Top of Source material

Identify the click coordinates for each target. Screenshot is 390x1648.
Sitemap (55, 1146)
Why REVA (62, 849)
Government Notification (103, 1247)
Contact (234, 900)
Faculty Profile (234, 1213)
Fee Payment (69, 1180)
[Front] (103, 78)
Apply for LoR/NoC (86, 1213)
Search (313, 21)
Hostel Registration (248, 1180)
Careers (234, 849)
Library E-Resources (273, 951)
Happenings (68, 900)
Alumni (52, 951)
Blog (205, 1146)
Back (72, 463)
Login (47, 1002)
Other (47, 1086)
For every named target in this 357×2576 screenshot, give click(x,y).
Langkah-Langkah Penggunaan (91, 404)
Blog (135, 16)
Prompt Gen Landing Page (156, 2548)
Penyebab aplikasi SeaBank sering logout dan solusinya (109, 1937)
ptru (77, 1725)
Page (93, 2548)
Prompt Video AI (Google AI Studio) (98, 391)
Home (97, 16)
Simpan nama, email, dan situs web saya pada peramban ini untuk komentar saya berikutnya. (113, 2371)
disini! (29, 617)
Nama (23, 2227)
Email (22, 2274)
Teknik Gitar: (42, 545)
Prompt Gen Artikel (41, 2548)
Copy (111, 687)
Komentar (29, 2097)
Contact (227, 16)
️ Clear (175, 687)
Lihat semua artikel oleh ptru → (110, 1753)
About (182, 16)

Bottom of Source material

What is expected ->
What is wanted is the line containing "Langkah-Langkah Penggunaan (91, 404)" and every line after it through the last line of the entries, printed exactly.

Solution for this task ->
Langkah-Langkah Penggunaan (91, 404)
Blog (135, 16)
Prompt Gen Landing Page (156, 2548)
Penyebab aplikasi SeaBank sering logout dan solusinya (109, 1937)
ptru (77, 1725)
Page (93, 2548)
Prompt Video AI (Google AI Studio) (98, 391)
Home (97, 16)
Simpan nama, email, dan situs web saya pada peramban ini untuk komentar saya berikutnya. (113, 2371)
disini! (29, 617)
Nama (23, 2227)
Email (22, 2274)
Teknik Gitar: (42, 545)
Prompt Gen Artikel (41, 2548)
Copy (111, 687)
Komentar (29, 2097)
Contact (227, 16)
️ Clear (175, 687)
Lihat semua artikel oleh ptru → (110, 1753)
About (182, 16)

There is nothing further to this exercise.